India’s Supreme Court asks for the top archaeological body to be “thrown out” to preserve the Taj Mahal
Kavita Majumdar | May 10, 2018, 08.03PM IST
- The court has asked the Archaeological Survey of India (ASI) why the monument is changing its hue from a bright white to a dull brown and green.
- ASI has cited many reasons for this, including dirty socks, green slime emitted by millions of mosquito-like insects and algae.
- The ASI said the Taj Mahal floor was dirty at several places because many walking on it do not wear socks.

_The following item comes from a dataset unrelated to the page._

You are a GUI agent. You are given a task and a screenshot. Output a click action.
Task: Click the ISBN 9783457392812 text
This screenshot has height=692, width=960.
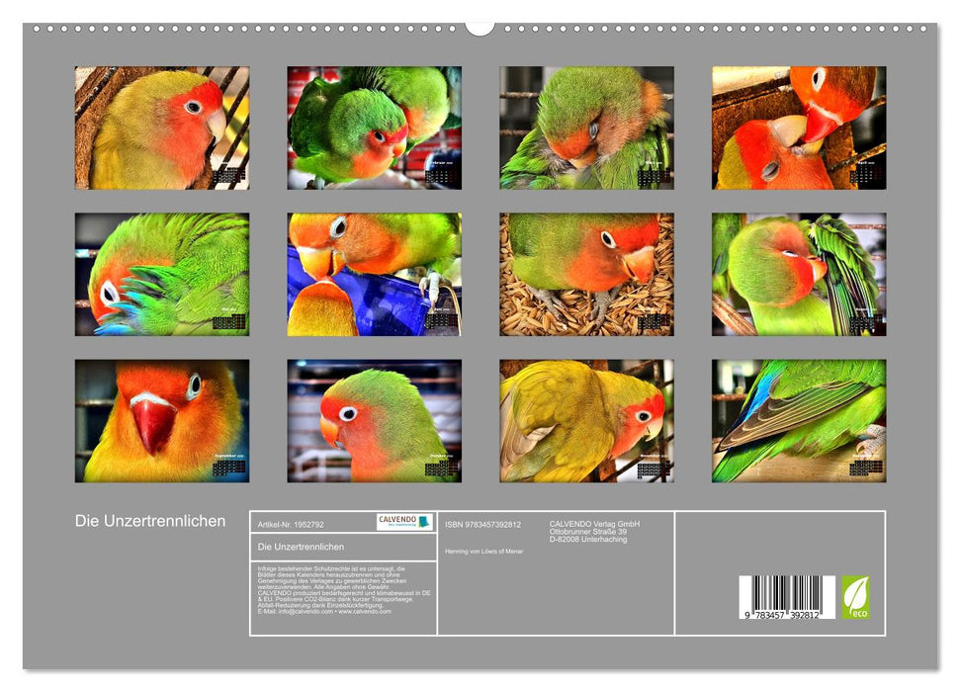[482, 524]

India’s Supreme Court is supremely annoyed with the caretakers of the Taj Mahal, who have not been able to prevent or combat the world heritage site’s discolouration. It has sought answers from the Archaeological Survey of India (ASI) as to why the monument is changing its hue from a bright white to a dull brown and green.
The apex court has been hearing the case based on a plea filed by environmentalist M.C. Mehta, seeking protection of the Taj.
On May 1, the court asked the Centre and Uttar Pradesh government to consider hiring experts from outside if local experts could not get the job done. "We don't know whether you have or perhaps don't have the expertise. Even if you have the expertise, you are not utilising it," Justices MB Lokur and Deepak Gupta told the government. "Or perhaps you don't care," the bench added. “You all appear to be helpless. Money should not be the consideration. We might order you to hire experts from within India or abroad. We need to save it,” it further added.
ASI, the body entrusted with the upkeep of the 17th-century tomb, has cited many reasons for this, including dirty socks, green slime emitted by millions of mosquito-like insects and algae. ASI also suggested that water stagnation in the Yamuna river and high phosphorus levels on the riverbed made it a breeding ground for insects that formed patches on the walls of the Taj every summer.
On hearing ASI’s advocate A.D.N Rao’s comment that algae were a big source of the discolouration, Justice Madan B. Lokur asked how the algae reached the top parts of the Taj Mahal.
“It flew there,” the lawyer said.
“Can algae fly?” the judge asked.
The ASI also told the court that the Taj Mahal floor was dirty at several places because many walking on it do not wear socks. Apparently, the ASI provides clean socks only to VIPs when they tour the Taj Mahal.
Rao also told the bench, "I am not saying that there is no problem but we are trying our best."
Clearly miffed with the ASI's feeble attempt to provide a satisfactory explanation or a solution, the judges told the Additional Solicitor General A.N.S. Nadkarni, appearing for the Centre: “You (Centre) please consider if the ASI is needed there or not. The view of ASI is very clear from their submissions. They are not prepared to accept the problem… you have to remove the ASI because they are saying they are doing an excellent job. ASI will have to be thrown out of the picture.” To this, Nadkarni told the bench that the Ministry of Environment and Forests (MoEF) was already considering the recommendation to involve international experts in the monument’s conservation.